CMake does not take the place of GNU Make. It just generates your makefiles (or project files) for you. It handles all the hard parts, you just tell it what the files, libraries, and options you want are and it generates everything for you.
CMake and GNU Make have only the word 'Make' in common, CMake is an automatic build tool while the GNU Make is just a GNU version of plain old make tool. CMake is there to prepare a proper Makefile for the "GNU Make" to consume.
Whenever this gets posted, comments seem to focus on what to use going forward. It seems obvious for most projects there are better alternatives.
However whenever I see autotools documentation I think of only one thing: it's worth learning how this old system works because, even if you will never yourself use it for your own projects, so much code written by others over past decades requires autoconf, automake, often libtool, and sometimes pkg-config.
For me, understanding how these old hacks work is very important in getting a large majority of open source software projects to compile after I make modifications, e.g., removing code.
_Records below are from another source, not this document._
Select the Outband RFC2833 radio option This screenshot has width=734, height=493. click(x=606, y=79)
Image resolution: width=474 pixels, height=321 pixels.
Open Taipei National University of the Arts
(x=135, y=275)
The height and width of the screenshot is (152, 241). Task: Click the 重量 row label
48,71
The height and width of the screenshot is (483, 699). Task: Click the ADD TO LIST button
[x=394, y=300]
Oftentimes I think that people who use autotools do not truly understand _how it works_, they have only figured out _how to use it_. This is reasonable but the problem is that autotools is very brittle, and if it breaks they have little idea how to fix it.
CMake is just another automatic build tool like the Autotools but without the Bourne shell requirement and the one which easily produces XCode / Visual Studio project files like the QMake. So as far as the CMake is concerned, it's not particularly useful nor more time saving than Autotools really.
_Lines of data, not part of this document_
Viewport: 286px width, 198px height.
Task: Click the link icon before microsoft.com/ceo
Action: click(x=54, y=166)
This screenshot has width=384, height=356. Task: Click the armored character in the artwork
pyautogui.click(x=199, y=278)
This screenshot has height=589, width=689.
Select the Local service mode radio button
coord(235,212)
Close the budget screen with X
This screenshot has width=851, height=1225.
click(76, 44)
- autoconf is horrible but useful. It's bloated, slow, obtuse, and hard to use. But it encapsulates a portability layer which was useful 15 years ago... and less so today
- automake is horrible. A few simple rules in GNU Makefile syntax are good enough for the majority of projects. And it's easier to understand than automake
- libtool is horrible. It slows down every build by a factor of ~10. And you'd think that a program dedicated to building C programs would be written in C. You know, for speed. But no... it's written in shell. Horrible, horrible, shell. And it breaks the build. Pass "-L/foo -lbar"? It randomly converts it to an absolute path "/foo/bar.so". Pass in an absolute path so that you can link against the LOCAL build directory for testing? Screw you... it re-writes that to a relative path, and links against the system libraries.
- libltdl should be shot. I got rid of it in my projects 5 years ago, and never looked back. Everything sane has dlopen() these days.
If you want a nice cross-platform replacement for these tools, look at what nginx has done. ~8K lines of code, largely Makefiles split into ~50 lines. Simple, clean, and well organized.